In economic news, oil prices logged their biggest single-day spike in seven years, rising 12% off of their 13-year low reached yesterday. That bounce helped the energy sector lead the market higher today .

As for individual stocks, Activision Blizzard (ATVI) and Pandora (P) didn't participate in today's rally, as they both sold off following disappointing fourth-quarterly reports.

Activision's competitive threats
Activision Blizzard was one of the S&P's biggest decliners, falling 8% after posting its quarterly earnings results. Sales and profit growth beat management's expectations for the fourth straight quarter on strong execution across its gaming portfolio, but a few title launches failed to meet their targets .

Destiny game screenshot. Source: Activision.

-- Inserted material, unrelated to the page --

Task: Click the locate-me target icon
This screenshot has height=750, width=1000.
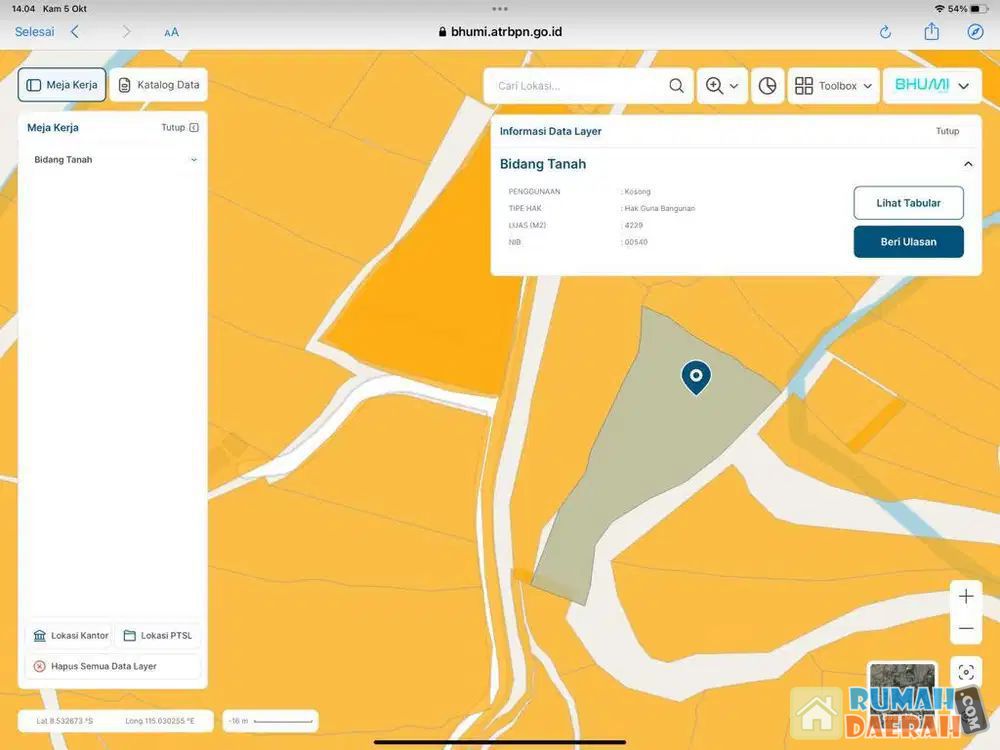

Starting with the good news: The Call of Duty franchise ended 2015 at number one on the sales charts for the seventh straight year. Black Ops III also logged the highest number of active players in franchise history and the highest attach rate of digital content yet. Those strong engagement and digital sales trends were also true for Destiny, and they helped hold overall profitability steady even as currency swings hurt earnings.

On the down side, Skylanders: Superchargers, Activision's latest installment in the toys-to-life franchise, didn't do as well as expected over the holidays. It appears that competition, including Disney's Infinity and Time Warner's Lego: Dimensions, finally caught up with Activision after years of basically having the kids segment all to itself.

Looking ahead, the videogame publisher is on the cusp of a huge merger with King Digital (KING.DL) that will make it the largest game network in the world in just a few weeks, with 500 million engaged monthly players. That will add Candy Crush to Activision's large and growing list of industry-leading video game franchises.

Pandora's expensive 2016
Pandora shares dove 12% lower today on heavy trading volume in the wake of its fourth-quarter report. The numbers were good, as revenue rose a healthy 25% to $336 million and beat Wall Street estimates, while earnings growth was right in line with expectations. The streaming radio company's sales outlook for the coming quarter also matched consensus targets.

Source: Pandora.

Yet two issues may have investors feeling less bullish on the stock. First, Pandora's active listener base is headed the wrong direction; it ticked down to 81.1 million users from 81.5 million last year. By comparison, Pandora added 1.5 million users, year-over-year, in the third quarter .

And second, the company projected a big shift in profitability for the year ahead, saying it expects to book a loss of as much as $80 million after having generated over $50 million of profit in each of the last two years. Management is creating this red ink with spending initiatives aimed at taking advantage of what CEO Brian McAndrews called a "generational opportunity to drive the future of music for years – if not decades – to come." New initiatives to expand Pandora's reach in the global music marketplace could pay huge dividends, which is why executives are "confidently making the decision to invest now," he said.